Driven by data; ridden with liberty.
After the crucible of a General Election cools, the heat of electoral reform lingers. Katie Ghose, Chief Executive of the Electoral Reform Society, told The Observer:
This election is the nail in the coffin for our voting system.
UKIP leader Nigel Farage described Britain’s electoral system as “bankrupt”.
In British politics, when the parliament is dissolved, a General Election is held. An election is put to voters in every constituency, and each constituency returns an MP (Member of Parliament) to the House of Commons. These constituency elections involve only a single ballot to decide their MP. Each voter can place a lone mark next to the person they wish to be their MP, and the candidate with the most votes becomes the representative. These MPs typically stand for political parties, and act as an electoral college to decide the government. The monarch then invites the person considered most likely to command the confidence of the House of Commons, and act as Prime Minister. Ministers are subsequently appointed by the Prime Minister, and a government is formed.

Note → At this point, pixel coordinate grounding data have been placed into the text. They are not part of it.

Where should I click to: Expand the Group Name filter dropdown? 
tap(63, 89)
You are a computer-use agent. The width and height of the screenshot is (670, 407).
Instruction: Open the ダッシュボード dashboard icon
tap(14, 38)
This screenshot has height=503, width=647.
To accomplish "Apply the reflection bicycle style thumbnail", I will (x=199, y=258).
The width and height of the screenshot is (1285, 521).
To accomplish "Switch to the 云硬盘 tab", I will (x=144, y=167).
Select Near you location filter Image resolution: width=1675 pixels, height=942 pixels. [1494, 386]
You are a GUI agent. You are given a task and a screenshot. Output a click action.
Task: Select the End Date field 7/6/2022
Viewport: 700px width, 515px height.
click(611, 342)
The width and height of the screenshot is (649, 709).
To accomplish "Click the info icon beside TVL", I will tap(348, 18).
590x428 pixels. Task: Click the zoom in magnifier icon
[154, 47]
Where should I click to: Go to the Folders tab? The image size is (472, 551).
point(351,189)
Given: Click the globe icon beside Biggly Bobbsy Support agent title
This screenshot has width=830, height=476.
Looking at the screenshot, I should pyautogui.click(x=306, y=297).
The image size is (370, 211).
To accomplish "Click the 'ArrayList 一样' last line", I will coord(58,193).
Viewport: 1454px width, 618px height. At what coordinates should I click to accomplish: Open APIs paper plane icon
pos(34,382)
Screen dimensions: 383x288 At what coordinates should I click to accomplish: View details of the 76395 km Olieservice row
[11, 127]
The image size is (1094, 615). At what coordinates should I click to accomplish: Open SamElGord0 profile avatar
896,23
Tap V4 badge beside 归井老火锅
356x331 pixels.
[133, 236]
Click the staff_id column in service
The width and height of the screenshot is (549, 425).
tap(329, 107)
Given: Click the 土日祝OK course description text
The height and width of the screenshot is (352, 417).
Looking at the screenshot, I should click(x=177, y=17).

The method of election for the individual constituency elections is called First Past the Post (FPTP). In the academic argot, these are single-member elections chosen by plurality voting: each elector votes for one choice, and the candidate that receives the most votes wins. This is true even if that candidate receives less than half of the legitimate votes.
There is a conflation, probably unintended, made by proponents of electoral reform. This conflation masks a particularly elaborate form of begging the question.
Each elector has a single vote, and that vote only affects the result in the constituency election for their MP. For instance, take the voters in Witney. Those voters are not voting for David Cameron to be Prime Minister, or even for the Conservative Party; but for David Cameron, the Conservative candidate for Witney.
There is no national or regional vote in British parliamentary elections. The sum of votes for local candidates stanading for particular parties is not a meaningful number. When proponents of electoral reform point to the 3.9m UKIP voters or 1.2m Green voters in 2015, and say their respective representation of one MP each is ‘unfair’, this assumes there is a national vote. When electoral reformists comminate FPTP, it is not the method of choosing the single-member constituency elections that is under criticism, but the fact that single-member constituencies are the exclusive means to become a representative.
This is why the 2011 referendum on the Alternative Vote (AV) system was unsatisfactory to reformists, despite being wrongly and repeatedly labelled as ‘proportional’. The Alternative Vote proposal would have changed the methods by which the single-member constituencies were elected, from plurality voting to instant run-off voting. The AV referendum would not have changed the fact there are only single-member constituencies.
If a new referendum on electoral reform is sought, it should focus on whether this link — each voter has one constituency with one MP — should be broken, rather than making minor tweaks.